Niels Swinkels on February 3, 2015
Goodwin and Teuscher
Left: Paul Goodwin, photo by Manny Espinoza; Right: Lydia Teuscher

 

British conductor Paul Goodwin made his debut with the San Francisco Symphony, last Saturday, replacing Bernard Labadie, who is undergoing treatment for lymphoma. Goodwin was hired to cover for the Canadian baroque specialist, who expects to return to work in the 2015-2016 season, in a program with music from Bach and Mozart, featuring German soprano Lydia Teuscher.

Given his credentials, it is remarkable that Goodwin has never worked with the Symphony before. Aside from his early music experience (he is artistic director and conductor of the Carmel Bach Festival and was formerly associate conductor of the Academy of Ancient Music) he also has extensive symphonic experience, which includes orchestras from all over the world.

Making her SFS debut together with Goodwin was the fantastic soprano Lydia Teuscher. She sang two individual arias from operas by Mozart: "Al desio, di chi t'adora" from the 1789 revival of The Marriage of Figaro, and "Ruhe sanft, mein holdes Leben" from the unfinished Zaide (1780).

Teuscher’s voice is simultaneously agile and lyrical; she sensitively but very precisely shifts from one mood to another. Her high register is delicate, her middle register more darkly hued, and her low notes could sometimes be mistaken for those of a mezzo.

Teuscher’s voice is simultaneously agile and lyrical; she sensitively but very precisely shifts from one mood to another.Teuscher’s singing reflects the musical tradition she was trained in. Her performance is highly technical, but not in an intrusive way. She is playful and measured, with impeccable diction and only a faint trace of her native German in the Italian of the Figaro aria.

The two Mozart arias are very different in character; the one from Figaro is more vivacious and exuberant; the Zaide aria is more melodious and flowing. Together they gave Teuscher more than enough to work with to charm the Symphony audience. Her performance in the J.S. Bach cantata after intermission was just icing on the cake.

The Wedding Cantata, BWV 202, also contained some of the orchestra’s finest playing of the evening, with the oboe gently meandering along with the soprano’s voice, responding to and encircling her melodic lines of the opening aria. The meticulous interaction between harpsichord, cello and voice in the aria “Phoebus eilt mit schnellen Pferden” (Phoebus hurries with swift horses) was another highlight.

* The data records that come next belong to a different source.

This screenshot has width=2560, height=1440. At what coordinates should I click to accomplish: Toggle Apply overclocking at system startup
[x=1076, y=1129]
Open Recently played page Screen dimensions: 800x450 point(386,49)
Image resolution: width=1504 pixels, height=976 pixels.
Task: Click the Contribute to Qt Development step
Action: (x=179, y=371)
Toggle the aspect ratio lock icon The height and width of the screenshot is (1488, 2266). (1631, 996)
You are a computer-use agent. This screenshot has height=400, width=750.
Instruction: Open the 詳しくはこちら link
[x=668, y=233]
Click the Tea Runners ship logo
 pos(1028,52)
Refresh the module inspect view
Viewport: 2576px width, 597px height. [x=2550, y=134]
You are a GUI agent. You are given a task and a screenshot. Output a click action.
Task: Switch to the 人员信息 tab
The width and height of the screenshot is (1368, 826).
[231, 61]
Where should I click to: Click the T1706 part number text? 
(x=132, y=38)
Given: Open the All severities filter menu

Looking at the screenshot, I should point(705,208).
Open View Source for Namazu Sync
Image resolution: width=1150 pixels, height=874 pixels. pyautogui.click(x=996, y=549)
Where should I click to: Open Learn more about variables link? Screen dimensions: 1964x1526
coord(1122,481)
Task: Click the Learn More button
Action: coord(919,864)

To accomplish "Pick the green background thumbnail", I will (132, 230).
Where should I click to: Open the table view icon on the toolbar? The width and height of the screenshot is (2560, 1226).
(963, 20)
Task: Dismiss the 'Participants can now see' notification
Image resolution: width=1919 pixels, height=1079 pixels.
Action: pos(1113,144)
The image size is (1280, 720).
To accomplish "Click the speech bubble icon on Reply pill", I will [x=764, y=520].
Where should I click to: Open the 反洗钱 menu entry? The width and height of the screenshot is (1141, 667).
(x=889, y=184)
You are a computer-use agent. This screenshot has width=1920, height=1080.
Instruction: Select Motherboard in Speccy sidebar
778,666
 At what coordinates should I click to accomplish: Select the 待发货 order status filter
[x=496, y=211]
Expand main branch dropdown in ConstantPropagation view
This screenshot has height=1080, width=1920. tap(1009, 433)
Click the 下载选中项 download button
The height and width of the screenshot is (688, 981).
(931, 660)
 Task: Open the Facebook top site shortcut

That performance was in contrast to the Bach composition that opened the concert, the Orchestral Suite No. 3, in which the orchestra’s phrasing and intonation were far less in sync and the trumpets regularly crossed the line between prominence and loudness. In Mozart’s “Paris” Symphony (No. 31), which concluded the concert, the ensemble fared much better.

My ears may have been spoiled by the abundance of excellent period orchestras in the Bay Area, but I sometimes think that the San Francisco Symphony could easily dispense with pre-Mozart repertoire and leave that to more specialized ensembles. 

On the other hand, I completely understand how wonderful it is for Symphony musicians to play baroque music, and especially Bach. And fortunately, there is an audience for it, because Davies was packed for this concert.

It is too bad that it sometimes takes an emergency replacement to establish a new connection between a conductor and an orchestra, but the meeting between Goodwin and SFS may be a good thing to result from Labadie’s unfortunate absence. And who knows where it may lead? Perhaps to more Bach and Mozart; but given Goodwin’s resume, it would be interesting to hear him conduct something more modern.

And Lydia Teuscher is welcome back no matter what.